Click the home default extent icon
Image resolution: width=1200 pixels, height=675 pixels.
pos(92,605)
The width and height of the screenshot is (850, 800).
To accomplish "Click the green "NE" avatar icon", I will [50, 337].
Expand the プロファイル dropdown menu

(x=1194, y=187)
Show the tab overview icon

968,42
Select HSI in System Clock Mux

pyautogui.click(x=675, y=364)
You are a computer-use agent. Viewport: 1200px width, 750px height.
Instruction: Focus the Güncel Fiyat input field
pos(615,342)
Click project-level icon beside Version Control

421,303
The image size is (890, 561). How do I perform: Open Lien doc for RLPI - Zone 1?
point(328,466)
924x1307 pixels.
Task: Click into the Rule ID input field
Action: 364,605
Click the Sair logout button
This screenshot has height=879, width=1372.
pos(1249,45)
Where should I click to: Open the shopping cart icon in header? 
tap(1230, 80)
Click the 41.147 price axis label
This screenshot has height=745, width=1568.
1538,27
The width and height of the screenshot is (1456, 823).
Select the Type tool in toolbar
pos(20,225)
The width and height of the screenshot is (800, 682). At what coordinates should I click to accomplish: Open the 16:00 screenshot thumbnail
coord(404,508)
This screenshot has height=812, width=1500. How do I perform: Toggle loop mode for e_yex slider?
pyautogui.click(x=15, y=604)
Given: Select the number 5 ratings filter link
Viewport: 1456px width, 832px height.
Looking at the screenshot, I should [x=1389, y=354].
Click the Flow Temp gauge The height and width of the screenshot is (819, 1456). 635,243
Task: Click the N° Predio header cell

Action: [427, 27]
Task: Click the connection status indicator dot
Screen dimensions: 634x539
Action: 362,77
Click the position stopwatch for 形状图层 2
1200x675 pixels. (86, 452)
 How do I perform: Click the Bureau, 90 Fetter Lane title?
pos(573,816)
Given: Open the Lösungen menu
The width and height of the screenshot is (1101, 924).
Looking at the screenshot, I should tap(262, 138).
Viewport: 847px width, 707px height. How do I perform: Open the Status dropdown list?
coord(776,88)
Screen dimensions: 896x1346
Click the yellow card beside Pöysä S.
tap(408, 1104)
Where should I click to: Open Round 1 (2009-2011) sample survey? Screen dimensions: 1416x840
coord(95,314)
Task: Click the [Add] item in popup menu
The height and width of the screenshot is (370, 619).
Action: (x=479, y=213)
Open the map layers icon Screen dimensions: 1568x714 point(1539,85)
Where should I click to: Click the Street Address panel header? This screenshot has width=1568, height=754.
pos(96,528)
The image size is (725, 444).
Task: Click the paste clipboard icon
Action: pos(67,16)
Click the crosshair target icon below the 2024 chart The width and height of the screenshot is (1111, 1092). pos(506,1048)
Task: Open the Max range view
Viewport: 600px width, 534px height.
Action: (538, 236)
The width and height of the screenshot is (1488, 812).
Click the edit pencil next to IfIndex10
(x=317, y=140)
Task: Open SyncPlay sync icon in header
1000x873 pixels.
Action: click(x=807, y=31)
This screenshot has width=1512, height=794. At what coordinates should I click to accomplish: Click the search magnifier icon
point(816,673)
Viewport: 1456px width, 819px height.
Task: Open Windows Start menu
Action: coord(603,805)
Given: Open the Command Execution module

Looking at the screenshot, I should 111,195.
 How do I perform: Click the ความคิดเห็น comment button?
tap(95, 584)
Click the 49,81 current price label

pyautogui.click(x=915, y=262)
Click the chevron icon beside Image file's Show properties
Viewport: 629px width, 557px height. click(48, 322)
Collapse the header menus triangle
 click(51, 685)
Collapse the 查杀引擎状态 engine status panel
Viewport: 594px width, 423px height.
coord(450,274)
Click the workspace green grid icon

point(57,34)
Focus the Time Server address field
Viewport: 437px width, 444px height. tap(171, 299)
──────────────────────────────
Goal of the exercise:
Convert the part of the listing that opens with the line containing "Where should I click to: Open the" and closes with the line containing "Action: [427, 27]" into a two-column CSV with the columns input and output. Give one row for each text and its answer, with each value in a quoted field and line breaks turned into spaces.

Response:
input,output
"Where should I click to: Open the shopping cart icon in header?","tap(1230, 80)"
"Click the 41.147 price axis label This screenshot has height=745, width=1568.","1538,27"
"The width and height of the screenshot is (1456, 823). Select the Type tool in toolbar","pos(20,225)"
"The width and height of the screenshot is (800, 682). At what coordinates should I click to accomplish: Open the 16:00 screenshot thumbnail","coord(404,508)"
"This screenshot has height=812, width=1500. How do I perform: Toggle loop mode for e_yex slider?","pyautogui.click(x=15, y=604)"
"Given: Select the number 5 ratings filter link Viewport: 1456px width, 832px height.","Looking at the screenshot, I should [x=1389, y=354]."
"Click the Flow Temp gauge The height and width of the screenshot is (819, 1456).","635,243"
"Task: Click the N° Predio header cell","Action: [427, 27]"